Key restructuring changes the quorum's membership, size, or threshold. Unlike resharing, restructuring can add new devices, remove existing devices, and change the number of required signatures.

When to restructure

ScenarioWhat changes
A team member leavesRemove their device from the quorum
A new team member joinsAdd their device to the quorum
You need stronger securityIncrease the quorum size and/or threshold
A device is lost or compromisedReplace the device with a new one
Operational needs changeAdjust the signing threshold

Perform a restructure

CloudSign quorums only

Restructuring is currently available for Cloud quorums running CloudSign version 1.10.0 or later.

  1. Go to Controls and select the MPC Quorums tab.
  2. Select the quorum you want to restructure to open its detail page.
  3. Open the Actions menu (three dots next to the status badge) and select Restructure quorum.
  4. Review the current membership and make changes:
    • Add new devices to the quorum.
    • Remove existing devices (you must retain at least as many original members as the current required signatures threshold).
  5. Review the proposed changes in the confirmation dialog.
  6. Type the quorum name to confirm.
  7. Select Confirm.
Restructuring puts the quorum in maintenance mode

During restructuring, the quorum and all wallets that use it can't sign. Plan restructuring during a maintenance window. You can't reverse the process after it starts.

When restructuring removes a device, the removed device no longer participates in the active quorum. Treat any key material on that device as obsolete sensitive material until you block, delete, or decommission the device through your device lifecycle process.

See Key restructuring for the full technical reference, including detailed examples.

Best practices

  • Separate key shard holders — distribute devices across different team members to enforce separation of duties.
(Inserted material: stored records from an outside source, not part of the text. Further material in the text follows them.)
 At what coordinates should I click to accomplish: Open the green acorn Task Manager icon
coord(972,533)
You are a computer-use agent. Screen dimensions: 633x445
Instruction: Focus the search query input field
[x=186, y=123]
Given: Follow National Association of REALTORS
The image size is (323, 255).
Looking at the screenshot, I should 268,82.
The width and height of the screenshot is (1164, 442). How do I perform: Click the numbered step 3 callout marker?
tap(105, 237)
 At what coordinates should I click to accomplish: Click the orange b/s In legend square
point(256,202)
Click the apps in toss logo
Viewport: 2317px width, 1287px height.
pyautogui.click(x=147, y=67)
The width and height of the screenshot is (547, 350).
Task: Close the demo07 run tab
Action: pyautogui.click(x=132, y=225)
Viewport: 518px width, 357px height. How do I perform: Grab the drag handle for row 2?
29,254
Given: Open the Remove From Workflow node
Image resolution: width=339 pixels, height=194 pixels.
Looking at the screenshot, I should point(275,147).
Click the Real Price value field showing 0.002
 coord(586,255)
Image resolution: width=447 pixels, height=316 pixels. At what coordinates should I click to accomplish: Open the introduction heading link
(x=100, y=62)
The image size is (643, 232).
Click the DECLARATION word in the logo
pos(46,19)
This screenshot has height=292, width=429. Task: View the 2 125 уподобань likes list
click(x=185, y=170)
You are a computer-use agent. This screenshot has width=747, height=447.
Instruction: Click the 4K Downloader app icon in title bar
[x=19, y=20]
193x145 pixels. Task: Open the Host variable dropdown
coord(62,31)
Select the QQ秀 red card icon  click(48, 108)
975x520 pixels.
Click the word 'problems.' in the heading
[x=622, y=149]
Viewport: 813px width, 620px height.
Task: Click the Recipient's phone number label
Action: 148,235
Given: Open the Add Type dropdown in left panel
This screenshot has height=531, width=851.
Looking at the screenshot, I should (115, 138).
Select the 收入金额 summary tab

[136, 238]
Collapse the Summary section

Make sure no single person controls enough devices to meet the signing threshold alone.
  • Document your quorum design — record which devices belong to each quorum, who controls them, and the reasoning behind your threshold choices.
  • Review resharing requirements — if your security policy requires key-share rotation, coordinate resharing with Palisade. The console doesn't reshare keys automatically.
  • Create backups after every reshare — old backups become invalid after a reshare. Always generate a fresh backup immediately.
  • Test recovery procedures — verify in sandbox that you can recover from a lost device by restructuring the quorum.
  • Plan restructuring carefully — because restructuring puts wallets in maintenance mode, schedule it during low-activity periods and communicate the maintenance window to your team.